I’m going to tell you what worked for me and I hope you will get some general ideas from what I tell you.
NOTE: The last one was how I got my first big job only about 6 months after getting started!
Friends and Family: Yes, no joke friends and family are always the easiest place to start. When I first started learning I asked everyone I know if they would be interested in having me build them a website. Sometimes people said no and I built it anyways. Then offered to sell it to them for a discount if they liked what I had made. Mostly this resulted in me making 10-15 websites and getting paid the lowest amount I have ever made, but at least I was paid something for learning. In total I made about $500 this way.
Businesses Around You (physically around you): When I first got started and I was living on less than minimum wage from another job. I got some business cards printed up and then I went to all the businesses in my local area and just told them what I was doing. I let them know I was still learning but that they would still get a good product because I was not going to stop working on their project until I had finished it the way they wanted. From handing out around 30 business cards I got 4 websites at $1,000 each and a request for my first application which paid $5,000. I think I could have gotten a lot more because the owner told him everyone else had said it would be $20,000+, but I let him know it might take me a while and offered to do it for the lower price. He agreed so I had made around $9,000 from talking to the local businesses.

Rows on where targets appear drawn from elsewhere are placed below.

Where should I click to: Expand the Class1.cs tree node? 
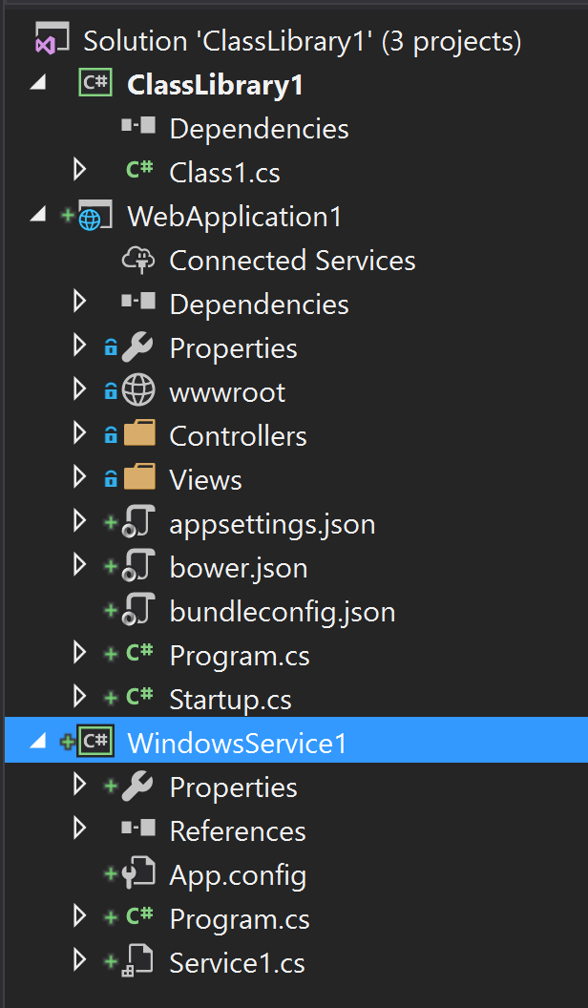(x=79, y=170)
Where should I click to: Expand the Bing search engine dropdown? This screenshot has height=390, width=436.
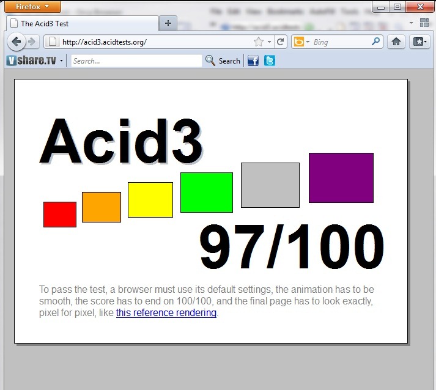[308, 42]
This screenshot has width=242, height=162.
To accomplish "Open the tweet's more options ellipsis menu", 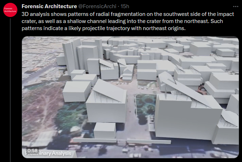I will pyautogui.click(x=236, y=6).
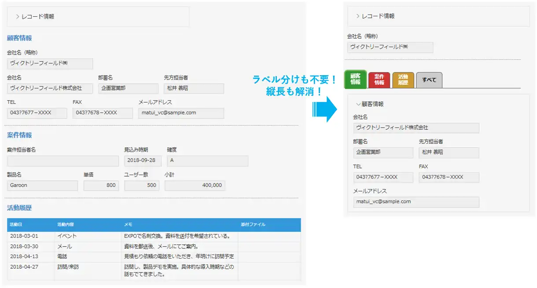Image resolution: width=537 pixels, height=288 pixels.
Task: Select the 先方担当者 field with 松井 義昭 on left
Action: [194, 88]
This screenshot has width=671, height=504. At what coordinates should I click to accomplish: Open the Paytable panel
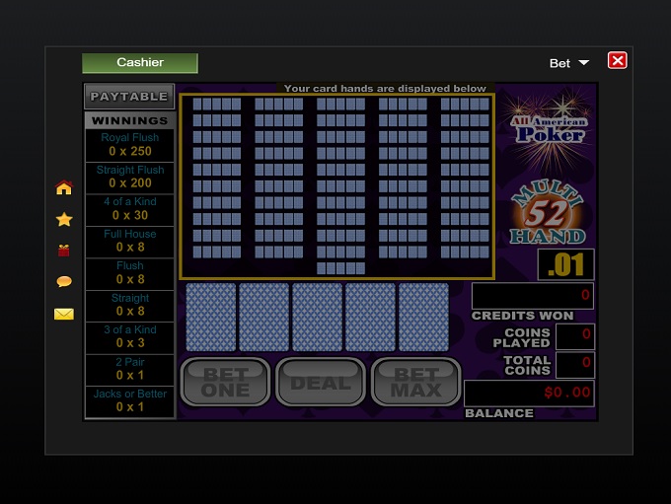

Freelance Posting Sites: During this same time period for about 8 months I looked at sites like Upwork trying to find jobs that I knew I could hit that 80-90% mark very easily, and then I would need to learn the last 10% or so to get paid. This turned out to be a small gold-mine of simple jobs. I never kept track but I had hundreds of jobs that ranged from $30-500 and the money added up pretty fast along with my skill level, but also just before I started this I got my first full-time job which I’m going to tell you about next. The reason I wanted you to know about Upwork and freelancer etc is because I was able to make a decent side income while working full-time most of these gigs would take 30min to 2hrs and I could do a few after work each day.
Craigslist and Other “Normal” Job Postings: My first full-time job I found on Craigslist. I was not exactly looking for a job but I did want something more stable that didn’t require me to spend a large amount of my time meeting new people and making “sales” so I started sending emails to people that had jobs posted on Craigslist looking for developers. I emailed all of them that only mentioned projects that could be done in less than a year; including the ones that were paying too low with the same message:
My name is Heck Lee and I see you are looking for someone to do ____. I think I could do ____, but you might find it better to use contract labor for this task. Because ____ (here I would explain how long I thought the project would take me and how much I wanted to get paid.)
PS Everybody calls me Lee
I actually was able to pick up 2 project offers and 3 job offers from this activity. In another article I may go into detail on this entire process, but lets talk about how the job I picked happened.
It might help to know that I am in the Midwest and there are not a lot of technology companies around me. There are not many people starting new cool things so when one of the offers came back with much more to do than the job description had in it originally I was excited to talk to the owner. I setup a call and we talked about his plans. He wanted 3 web apps that would help people get jobs, get reliable news, and find government assistance. I explained that I was still learning a lot and laid out a plan on how to get his projects done.
Because he planned to work with the Native American Tribes there were some strict requirements that he had to meet, and it seemed like a great project to get me a little deeper into the programming world. He came back with an offer of about $28.75 /hr to counter my $30 /hr initial offer and I accepted.